**Directions for this task:** Only the records, repeated exactly, should make up the response.

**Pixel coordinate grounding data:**
'''

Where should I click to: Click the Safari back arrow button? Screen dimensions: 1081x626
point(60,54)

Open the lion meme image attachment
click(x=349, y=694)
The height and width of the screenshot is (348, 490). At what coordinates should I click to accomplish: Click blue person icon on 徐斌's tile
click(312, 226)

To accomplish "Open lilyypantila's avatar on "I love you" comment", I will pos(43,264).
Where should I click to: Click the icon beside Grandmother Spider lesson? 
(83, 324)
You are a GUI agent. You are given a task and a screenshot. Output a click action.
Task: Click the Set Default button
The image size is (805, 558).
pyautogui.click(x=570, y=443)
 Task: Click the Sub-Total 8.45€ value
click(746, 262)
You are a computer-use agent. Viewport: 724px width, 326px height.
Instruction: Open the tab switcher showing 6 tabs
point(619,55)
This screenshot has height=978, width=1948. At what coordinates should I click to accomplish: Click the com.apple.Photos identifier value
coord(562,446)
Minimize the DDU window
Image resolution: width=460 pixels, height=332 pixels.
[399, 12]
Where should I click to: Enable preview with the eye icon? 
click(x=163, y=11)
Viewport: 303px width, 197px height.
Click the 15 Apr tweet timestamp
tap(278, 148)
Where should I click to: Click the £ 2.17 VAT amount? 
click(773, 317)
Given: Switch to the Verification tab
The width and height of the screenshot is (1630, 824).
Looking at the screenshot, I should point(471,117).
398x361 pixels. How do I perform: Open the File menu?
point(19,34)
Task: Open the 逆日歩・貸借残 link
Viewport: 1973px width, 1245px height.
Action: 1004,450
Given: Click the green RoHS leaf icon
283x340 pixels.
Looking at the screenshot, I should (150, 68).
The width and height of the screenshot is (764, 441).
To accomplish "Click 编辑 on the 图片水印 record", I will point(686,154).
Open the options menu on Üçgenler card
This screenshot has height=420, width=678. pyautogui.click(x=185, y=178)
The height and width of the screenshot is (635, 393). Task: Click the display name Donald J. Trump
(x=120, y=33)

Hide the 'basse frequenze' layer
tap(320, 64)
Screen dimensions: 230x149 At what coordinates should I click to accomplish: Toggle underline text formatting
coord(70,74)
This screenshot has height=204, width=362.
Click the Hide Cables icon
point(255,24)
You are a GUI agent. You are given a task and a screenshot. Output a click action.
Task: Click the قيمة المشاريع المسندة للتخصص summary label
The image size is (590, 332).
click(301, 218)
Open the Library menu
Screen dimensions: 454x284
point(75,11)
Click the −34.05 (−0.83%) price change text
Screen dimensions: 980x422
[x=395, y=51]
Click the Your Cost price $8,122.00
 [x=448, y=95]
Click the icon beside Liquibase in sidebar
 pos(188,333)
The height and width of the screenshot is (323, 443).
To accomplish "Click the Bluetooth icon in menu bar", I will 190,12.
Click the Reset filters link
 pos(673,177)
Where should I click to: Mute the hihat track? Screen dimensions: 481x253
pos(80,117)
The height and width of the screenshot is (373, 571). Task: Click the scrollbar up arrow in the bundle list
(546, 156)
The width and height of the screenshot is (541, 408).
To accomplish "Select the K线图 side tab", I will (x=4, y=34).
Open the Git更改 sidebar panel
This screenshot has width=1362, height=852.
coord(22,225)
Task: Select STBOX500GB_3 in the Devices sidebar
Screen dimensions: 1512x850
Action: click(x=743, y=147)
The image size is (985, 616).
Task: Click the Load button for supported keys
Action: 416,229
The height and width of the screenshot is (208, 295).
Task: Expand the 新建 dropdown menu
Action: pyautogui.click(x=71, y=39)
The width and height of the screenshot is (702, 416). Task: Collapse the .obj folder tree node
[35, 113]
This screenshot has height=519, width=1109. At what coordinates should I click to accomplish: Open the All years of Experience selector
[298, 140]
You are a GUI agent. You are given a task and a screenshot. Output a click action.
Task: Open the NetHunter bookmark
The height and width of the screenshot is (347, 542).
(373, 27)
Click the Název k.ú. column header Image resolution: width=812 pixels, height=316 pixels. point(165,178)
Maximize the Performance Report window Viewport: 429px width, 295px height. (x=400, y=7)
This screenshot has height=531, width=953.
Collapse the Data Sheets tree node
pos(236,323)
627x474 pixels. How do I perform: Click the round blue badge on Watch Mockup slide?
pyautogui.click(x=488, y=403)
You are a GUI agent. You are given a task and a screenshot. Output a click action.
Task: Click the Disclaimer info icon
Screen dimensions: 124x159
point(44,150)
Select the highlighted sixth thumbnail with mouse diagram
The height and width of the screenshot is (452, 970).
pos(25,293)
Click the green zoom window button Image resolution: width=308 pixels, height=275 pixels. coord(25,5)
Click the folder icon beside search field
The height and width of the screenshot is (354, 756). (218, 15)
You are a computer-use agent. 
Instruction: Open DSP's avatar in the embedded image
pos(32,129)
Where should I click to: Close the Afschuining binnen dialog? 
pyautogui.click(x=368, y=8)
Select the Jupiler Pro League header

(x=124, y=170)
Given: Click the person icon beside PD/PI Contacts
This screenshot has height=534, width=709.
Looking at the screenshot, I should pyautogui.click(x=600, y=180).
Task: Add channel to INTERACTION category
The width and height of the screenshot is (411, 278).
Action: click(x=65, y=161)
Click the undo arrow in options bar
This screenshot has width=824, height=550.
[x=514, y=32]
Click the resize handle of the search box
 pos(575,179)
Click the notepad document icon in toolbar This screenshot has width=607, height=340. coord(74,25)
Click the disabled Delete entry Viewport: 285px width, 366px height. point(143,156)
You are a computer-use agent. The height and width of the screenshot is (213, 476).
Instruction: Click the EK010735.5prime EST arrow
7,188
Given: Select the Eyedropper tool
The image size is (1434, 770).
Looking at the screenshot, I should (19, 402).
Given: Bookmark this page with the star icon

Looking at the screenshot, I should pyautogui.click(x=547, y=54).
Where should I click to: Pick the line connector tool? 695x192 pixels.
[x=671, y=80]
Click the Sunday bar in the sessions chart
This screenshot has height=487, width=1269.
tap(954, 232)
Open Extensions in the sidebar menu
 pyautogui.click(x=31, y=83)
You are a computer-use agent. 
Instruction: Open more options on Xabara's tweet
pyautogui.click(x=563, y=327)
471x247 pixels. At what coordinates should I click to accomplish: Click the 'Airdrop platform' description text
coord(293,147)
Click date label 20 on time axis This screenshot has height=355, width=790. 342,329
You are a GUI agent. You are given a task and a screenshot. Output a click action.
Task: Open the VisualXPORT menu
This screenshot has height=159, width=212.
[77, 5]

'''

**Answer below:**
Where should I click to: Click the Safari back arrow button? Screen dimensions: 1081x626
point(60,54)

Open the lion meme image attachment
click(x=349, y=694)
The height and width of the screenshot is (348, 490). At what coordinates should I click to accomplish: Click blue person icon on 徐斌's tile
click(312, 226)

To accomplish "Open lilyypantila's avatar on "I love you" comment", I will pos(43,264).
Where should I click to: Click the icon beside Grandmother Spider lesson? 
(83, 324)
You are a GUI agent. You are given a task and a screenshot. Output a click action.
Task: Click the Set Default button
The image size is (805, 558).
pyautogui.click(x=570, y=443)
 Task: Click the Sub-Total 8.45€ value
click(746, 262)
You are a computer-use agent. Viewport: 724px width, 326px height.
Instruction: Open the tab switcher showing 6 tabs
point(619,55)
This screenshot has height=978, width=1948. At what coordinates should I click to accomplish: Click the com.apple.Photos identifier value
coord(562,446)
Minimize the DDU window
Image resolution: width=460 pixels, height=332 pixels.
[399, 12]
Where should I click to: Enable preview with the eye icon? 
click(x=163, y=11)
Viewport: 303px width, 197px height.
Click the 15 Apr tweet timestamp
tap(278, 148)
Where should I click to: Click the £ 2.17 VAT amount? 
click(773, 317)
Given: Switch to the Verification tab
The width and height of the screenshot is (1630, 824).
Looking at the screenshot, I should point(471,117).
398x361 pixels. How do I perform: Open the File menu?
point(19,34)
Task: Open the 逆日歩・貸借残 link
Viewport: 1973px width, 1245px height.
Action: 1004,450
Given: Click the green RoHS leaf icon
283x340 pixels.
Looking at the screenshot, I should (150, 68).
The width and height of the screenshot is (764, 441).
To accomplish "Click 编辑 on the 图片水印 record", I will point(686,154).
Open the options menu on Üçgenler card
This screenshot has height=420, width=678. pyautogui.click(x=185, y=178)
The height and width of the screenshot is (635, 393). Task: Click the display name Donald J. Trump
(x=120, y=33)

Hide the 'basse frequenze' layer
tap(320, 64)
Screen dimensions: 230x149 At what coordinates should I click to accomplish: Toggle underline text formatting
coord(70,74)
This screenshot has height=204, width=362.
Click the Hide Cables icon
point(255,24)
You are a GUI agent. You are given a task and a screenshot. Output a click action.
Task: Click the قيمة المشاريع المسندة للتخصص summary label
The image size is (590, 332).
click(301, 218)
Open the Library menu
Screen dimensions: 454x284
point(75,11)
Click the −34.05 (−0.83%) price change text
Screen dimensions: 980x422
[x=395, y=51]
Click the Your Cost price $8,122.00
 [x=448, y=95]
Click the icon beside Liquibase in sidebar
 pos(188,333)
The height and width of the screenshot is (323, 443).
To accomplish "Click the Bluetooth icon in menu bar", I will 190,12.
Click the Reset filters link
 pos(673,177)
Where should I click to: Mute the hihat track? Screen dimensions: 481x253
pos(80,117)
The height and width of the screenshot is (373, 571). Task: Click the scrollbar up arrow in the bundle list
(546, 156)
The width and height of the screenshot is (541, 408).
To accomplish "Select the K线图 side tab", I will (x=4, y=34).
Open the Git更改 sidebar panel
This screenshot has width=1362, height=852.
coord(22,225)
Task: Select STBOX500GB_3 in the Devices sidebar
Screen dimensions: 1512x850
Action: click(x=743, y=147)
The image size is (985, 616).
Task: Click the Load button for supported keys
Action: 416,229
The height and width of the screenshot is (208, 295).
Task: Expand the 新建 dropdown menu
Action: pyautogui.click(x=71, y=39)
The width and height of the screenshot is (702, 416). Task: Collapse the .obj folder tree node
[35, 113]
This screenshot has height=519, width=1109. At what coordinates should I click to accomplish: Open the All years of Experience selector
[298, 140]
You are a GUI agent. You are given a task and a screenshot. Output a click action.
Task: Open the NetHunter bookmark
The height and width of the screenshot is (347, 542).
(373, 27)
Click the Název k.ú. column header Image resolution: width=812 pixels, height=316 pixels. point(165,178)
Maximize the Performance Report window Viewport: 429px width, 295px height. (x=400, y=7)
This screenshot has height=531, width=953.
Collapse the Data Sheets tree node
pos(236,323)
627x474 pixels. How do I perform: Click the round blue badge on Watch Mockup slide?
pyautogui.click(x=488, y=403)
You are a GUI agent. You are given a task and a screenshot. Output a click action.
Task: Click the Disclaimer info icon
Screen dimensions: 124x159
point(44,150)
Select the highlighted sixth thumbnail with mouse diagram
The height and width of the screenshot is (452, 970).
pos(25,293)
Click the green zoom window button Image resolution: width=308 pixels, height=275 pixels. coord(25,5)
Click the folder icon beside search field
The height and width of the screenshot is (354, 756). (218, 15)
You are a computer-use agent. 
Instruction: Open DSP's avatar in the embedded image
pos(32,129)
Where should I click to: Close the Afschuining binnen dialog? 
pyautogui.click(x=368, y=8)
Select the Jupiler Pro League header

(x=124, y=170)
Given: Click the person icon beside PD/PI Contacts
This screenshot has height=534, width=709.
Looking at the screenshot, I should pyautogui.click(x=600, y=180).
Task: Add channel to INTERACTION category
The width and height of the screenshot is (411, 278).
Action: click(x=65, y=161)
Click the undo arrow in options bar
This screenshot has width=824, height=550.
[x=514, y=32]
Click the resize handle of the search box
 pos(575,179)
Click the notepad document icon in toolbar This screenshot has width=607, height=340. coord(74,25)
Click the disabled Delete entry Viewport: 285px width, 366px height. point(143,156)
You are a computer-use agent. The height and width of the screenshot is (213, 476).
Instruction: Click the EK010735.5prime EST arrow
7,188
Given: Select the Eyedropper tool
The image size is (1434, 770).
Looking at the screenshot, I should (19, 402).
Given: Bookmark this page with the star icon

Looking at the screenshot, I should pyautogui.click(x=547, y=54).
Where should I click to: Pick the line connector tool? 695x192 pixels.
[x=671, y=80]
Click the Sunday bar in the sessions chart
This screenshot has height=487, width=1269.
tap(954, 232)
Open Extensions in the sidebar menu
 pyautogui.click(x=31, y=83)
You are a computer-use agent. 
Instruction: Open more options on Xabara's tweet
pyautogui.click(x=563, y=327)
471x247 pixels. At what coordinates should I click to accomplish: Click the 'Airdrop platform' description text
coord(293,147)
Click date label 20 on time axis This screenshot has height=355, width=790. 342,329
You are a GUI agent. You are given a task and a screenshot. Output a click action.
Task: Open the VisualXPORT menu
This screenshot has height=159, width=212.
[77, 5]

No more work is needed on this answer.